Wade Belak was a man of contradictions, but upon his arrival in Toronto for the 2000-01 season, he drew a striking comparison.
His ghostly fair complexion, thinning blond hair and 6' 5", 220-pound frame made him look like he was separated at birth from his former Leaf teammate Mats Sundin. That's where the similarities ended and contradictions began. Where Sundin's hands were sublimely gifted at putting the puck in the net with blinding speed, Belak's were skilled at putting themselves in opponents' faces with devastating force.
A massive, mountain of a man, Belak was covered with fearsome tattoos on a large percentage of his body. One was particularly eye-catching and intimidating: a flaming demon's head on the back of one shoulder.
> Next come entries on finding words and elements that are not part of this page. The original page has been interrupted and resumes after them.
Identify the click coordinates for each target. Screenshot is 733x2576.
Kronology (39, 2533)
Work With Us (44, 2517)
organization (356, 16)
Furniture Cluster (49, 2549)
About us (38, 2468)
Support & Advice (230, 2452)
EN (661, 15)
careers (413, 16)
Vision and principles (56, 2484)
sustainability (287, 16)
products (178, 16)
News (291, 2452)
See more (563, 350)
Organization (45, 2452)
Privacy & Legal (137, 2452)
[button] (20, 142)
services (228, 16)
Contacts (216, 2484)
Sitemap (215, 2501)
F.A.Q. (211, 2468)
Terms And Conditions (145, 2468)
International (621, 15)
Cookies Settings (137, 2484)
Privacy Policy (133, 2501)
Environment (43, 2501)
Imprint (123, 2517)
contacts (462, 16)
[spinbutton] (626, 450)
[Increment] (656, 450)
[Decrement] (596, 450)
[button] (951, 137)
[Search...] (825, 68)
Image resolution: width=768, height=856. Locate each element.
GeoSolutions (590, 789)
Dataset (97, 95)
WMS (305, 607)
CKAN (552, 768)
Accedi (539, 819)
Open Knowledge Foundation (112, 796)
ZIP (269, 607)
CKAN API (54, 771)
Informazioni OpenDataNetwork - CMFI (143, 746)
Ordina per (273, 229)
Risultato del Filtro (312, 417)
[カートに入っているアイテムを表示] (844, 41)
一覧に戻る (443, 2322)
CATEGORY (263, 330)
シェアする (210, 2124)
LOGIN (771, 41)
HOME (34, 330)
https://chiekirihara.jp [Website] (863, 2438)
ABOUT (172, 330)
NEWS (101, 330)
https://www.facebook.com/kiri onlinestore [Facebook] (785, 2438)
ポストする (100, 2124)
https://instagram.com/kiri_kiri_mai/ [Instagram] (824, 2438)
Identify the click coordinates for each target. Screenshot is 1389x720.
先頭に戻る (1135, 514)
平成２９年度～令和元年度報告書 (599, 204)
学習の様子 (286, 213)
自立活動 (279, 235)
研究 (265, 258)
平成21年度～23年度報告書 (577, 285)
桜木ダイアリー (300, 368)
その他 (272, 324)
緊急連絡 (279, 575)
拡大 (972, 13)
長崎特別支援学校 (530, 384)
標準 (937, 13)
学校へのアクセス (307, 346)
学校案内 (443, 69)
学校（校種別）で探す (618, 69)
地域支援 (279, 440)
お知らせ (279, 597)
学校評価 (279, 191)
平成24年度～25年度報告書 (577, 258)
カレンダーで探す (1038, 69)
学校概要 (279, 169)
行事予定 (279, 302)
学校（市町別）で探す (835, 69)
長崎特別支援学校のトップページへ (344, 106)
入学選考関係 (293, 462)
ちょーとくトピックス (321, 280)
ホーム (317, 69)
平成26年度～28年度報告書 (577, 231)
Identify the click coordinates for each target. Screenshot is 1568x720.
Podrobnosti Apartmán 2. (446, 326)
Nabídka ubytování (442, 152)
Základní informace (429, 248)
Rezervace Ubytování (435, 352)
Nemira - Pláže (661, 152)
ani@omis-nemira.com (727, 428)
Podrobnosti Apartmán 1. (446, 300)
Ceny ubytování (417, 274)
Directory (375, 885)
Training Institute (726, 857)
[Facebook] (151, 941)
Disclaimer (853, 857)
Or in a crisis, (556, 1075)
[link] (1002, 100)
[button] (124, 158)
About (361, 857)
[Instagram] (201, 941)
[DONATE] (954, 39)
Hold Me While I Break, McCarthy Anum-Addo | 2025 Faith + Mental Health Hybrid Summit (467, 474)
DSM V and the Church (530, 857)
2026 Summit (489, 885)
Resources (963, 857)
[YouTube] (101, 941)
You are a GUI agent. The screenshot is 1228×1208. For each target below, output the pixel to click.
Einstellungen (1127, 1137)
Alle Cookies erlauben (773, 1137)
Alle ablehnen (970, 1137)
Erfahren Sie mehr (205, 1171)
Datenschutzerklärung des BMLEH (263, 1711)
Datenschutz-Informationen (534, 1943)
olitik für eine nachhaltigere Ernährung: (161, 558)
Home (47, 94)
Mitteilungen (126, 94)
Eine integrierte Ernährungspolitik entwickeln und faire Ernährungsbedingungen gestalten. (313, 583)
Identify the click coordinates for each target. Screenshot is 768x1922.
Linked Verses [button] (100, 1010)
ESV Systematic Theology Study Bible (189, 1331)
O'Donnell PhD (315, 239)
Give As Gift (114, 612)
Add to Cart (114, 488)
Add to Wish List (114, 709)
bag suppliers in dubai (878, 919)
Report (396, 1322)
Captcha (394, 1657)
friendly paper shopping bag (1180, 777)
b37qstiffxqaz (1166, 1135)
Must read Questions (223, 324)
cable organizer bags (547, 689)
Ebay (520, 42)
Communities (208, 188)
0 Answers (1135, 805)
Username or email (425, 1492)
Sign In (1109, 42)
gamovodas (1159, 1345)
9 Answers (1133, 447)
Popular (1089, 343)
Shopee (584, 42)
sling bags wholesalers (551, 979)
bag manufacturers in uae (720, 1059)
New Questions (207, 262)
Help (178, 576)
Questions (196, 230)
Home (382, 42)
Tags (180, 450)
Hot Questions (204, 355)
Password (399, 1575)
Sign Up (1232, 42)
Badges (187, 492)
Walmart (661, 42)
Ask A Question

In contrast, Belak's beastly frame was topped by a boyish face that, without fail, was adorned with a mischievous smile. That smile usually accompanied a smart, funny, or sarcastic remark. In all my dealings with professional athletes, Belak was the funniest I have encountered. The Canadiens' Hal Gill is a master of subtle humour. There was nothing subtle about Belak's brand.
Two of the funniest interactions I had with him made it to air on TSN. The first followed the lockout when the NHL implemented shootouts to decide games. The Leafs were practising shootouts, which included awkward, mostly unsuccessful attempts by their defencemen, including Belak.
After practice I asked him what move he would unveil if, in the unlikely event, he was selected by Pat Quinn to take part in a shootout. He launched into a gleeful, swaggering stream of consciousness of how he would demand musical accompaniment to "kick it up a notch", a little Motley Crue to "Kick Start My Heart". He then said his signature move would be inspired by Dean Youngblood, a lithe spinorama at centre ice to start his path to the net. Edmonton's Linus Omark pulled it off with panache; I can't imagine Belak having done the same. However, Quinn did say at one point that season that Belak was the fastest backward skater on the Leafs. Now, that sounds like another contradiction.
In March 2007 at a Vancouver-Tampa Bay game, a female fan tossed a bra onto the ice after former Canuck Jeff Cowan had scored a pair of goals. Seeking player comments the next day, naturally Belak was the first I approached in the Leafs dressing room. His reaction was, "Nice!", followed by encouraging the NHL to take advantage of future, similar incidents for marketing purposes. All the while, there was that evil Belak smile, not unlike the one worn by the demon tattoo on his shoulder.
Belak made his living sticking up for his teammates, which we all know is a hockey euphemism for pummeling an opponent when necessary.
Those hands were bruised and battered over his 14-year NHL career, yet they would tenderly cradle his two young daughters, of whom he spoke lovingly when we would chat about his family in the dressing room.
Those hands also cradled his two dogs, his Yorkshire Terriers. Tiny, silky rat dogs. The type of dogs which would be better suited as accessories in Paris Hilton's shoulder bag as opposed to being the canine companions of one of the NHL's toughest hombres.
I always thought Belak would have owned a dog that matched his persona. Something like a Labrador Retriever -- big, bullish, loyal, tough when necessary. Instead he filled out his family with a pair of yappy dustmops. I never saw pictures of the Belak dogs so I don't know if they wore bows in their hair, something one often sees on Yorkies.
Being a fellow dog-owner I used to chat with Belak about his Yorkies. He would make his trademark funny, sarcastic remarks about how they were his wife's dogs and that they only shared his home with him. Through his wry smile I could see it was a front because dog owners can't hide their affection. I'm certain Belak would scoop up those little mops in the palm of each giant hand, coo baby talk to them and trade kisses.
If that was Belak's biggest contradiction that I gleaned from my interactions with him, then it was surpassed only by the news of his death. How could a man so full of life, humour, love of his family and appreciation for his career be gone so suddenly, so tragically?
When I saw the Tweet on my phone, I stared at it momentarily, not believing what I was reading. Only when this summer's disheartening roll call entered my mind -- Derek Boogaard, Rick Rypien -- was I able to process the sad reality that Wade Belak was now part of that list.
Contradictions. The enforcer and the loving family man. The funny guy, whose life seemed like an open book, died under circumstances shrouded in mystery. The cruelest contradiction -- a vibrant young man who will never get to carry that spark into old age.
John Lu is TSN's Montreal Bureau Reporter. He covered the Maple Leafs from 2000 to 2007, spanning the bulk of Wade Belak's tenure in Toronto.